In Fitch Discloses Its Fatally Flawed Rating Model I asked a series of questions and still have no answers. Here they are again.

Questions To Ponder
  • How many billions of dollars will be lost because of absurd pricing models?
  • How can it be that an entire system of investment decisions are based on ratings that the ratings companies tell everyone not to use for investment purposes?
  • Were the ratings companies grossly incompetent or just foolish?
  • Will the disclaimers of the ratings companies hold up in court?
  • How long will it be before there be a court test of those disclaimers?
  • Why has only a minuscule portion of subprime debt (2.1% or $12 billion of a massive $565.3 billion of subprime bonds) downgraded. See Stress Test.
  • Are the ratings companies under pressure by the banks and/or the Fed to not rerate this debt?
  • Why is it that ratings companies are allowed to have outside business relationships with the companies whose debt they rate?
  • Did banks realize how absurd those ratings were but look away because of greed and the ease in offloading he debt to pension plans, insurance companies, and hedge funds out of pure greed?
  • Heck, did the upper echelons at the ratings companies themselves know their ratings model was flawed and look the other way out of greed?
  • How long before there is a government sponsored bailout of this mess? Hint small ones are starting already. See Please - No More Help! for a discussion.
  • How long before Bernanke starts cutting rates?
  • How high will gold prices rise when Bernanke starts cutting?
Here's the big question:
How big will the taxpayer bailout be?

Running Scared

Forbes has an interesting article out today called Running Scared.
On a day when another mortgage lender, American Home Mortgage, teetered toward liquidation, Standard & Poor's said the U.S. corporate bond market was officially speculative grade.

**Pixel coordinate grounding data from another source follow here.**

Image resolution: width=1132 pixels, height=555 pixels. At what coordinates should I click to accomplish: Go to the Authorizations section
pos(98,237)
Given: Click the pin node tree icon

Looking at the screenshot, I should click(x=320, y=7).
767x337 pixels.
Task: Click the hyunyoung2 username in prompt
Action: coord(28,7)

The big ratings agency said 50.7% of the corporate bond market is now rated speculative grade, the first time this has happened, marking a decade-long shift toward more aggressive finance strategies and the evolution of the leveraged finance market. S&P calls anything below BBB- "speculative," but most people just call it junk. These days, the market calls it scary.

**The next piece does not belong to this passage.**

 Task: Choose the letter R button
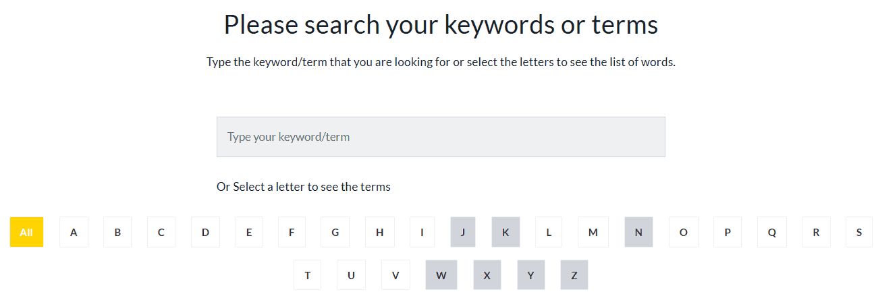(x=816, y=232)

S&P said the ratings mix of corporate bonds continues to deteriorate as firms borrow to buy back shares and make acquisitions, but the key factor to the deterioration is simply the sheer number of lower-rated bonds coming to market. Through the first half of 2007, 70% of 158 new issues were rated B, according to S&P research.

"It would not be surprising to see even more new speculative-grade entrants this year," wrote Diane Vazza, S&P's managing director of fixed-income research, in a note Tuesday. "Though firms may have to curtail leverage" to find buyers.
Without a doubt the S&P has made many huge mistakes recently in rating debt associated with mortgages. The models Moody's, Fitch, and the S&P used to rate mortgage debt are now thoroughly discredited. Worse yet is the fact that everyone of the rating companies refuse to downgrade all but 2%-3% of the worst mortgage debt. And putting American Home Mortgage on credit watch after it ceased business can only be considered bizarre.

The S&P says 50.7% of the corporate bond market is now rated speculative grade. What the S&P does not say is how much of the debt that is not rated speculative should be rated speculative. What the S&P also does not say is how much of the total debt it has rated is over rated.

According to Bloomberg "Almost 65 percent of the bonds in indexes that track subprime mortgage debt don't meet the ratings criteria in place when they were sold." The S&P is so freaking behind the curve in debt downgrades that a company has to cease doing business before being removed from its "select servicer list". So exactly who (and why) would anyone have any confidence in the S&P's ratings of damn near anything?

But whether or not the S&P, Moody's, or Fitch has the nerve to act, the credit markets won't sand still. American Home Mortgage sure proved that with a stunning 90% drop overnight.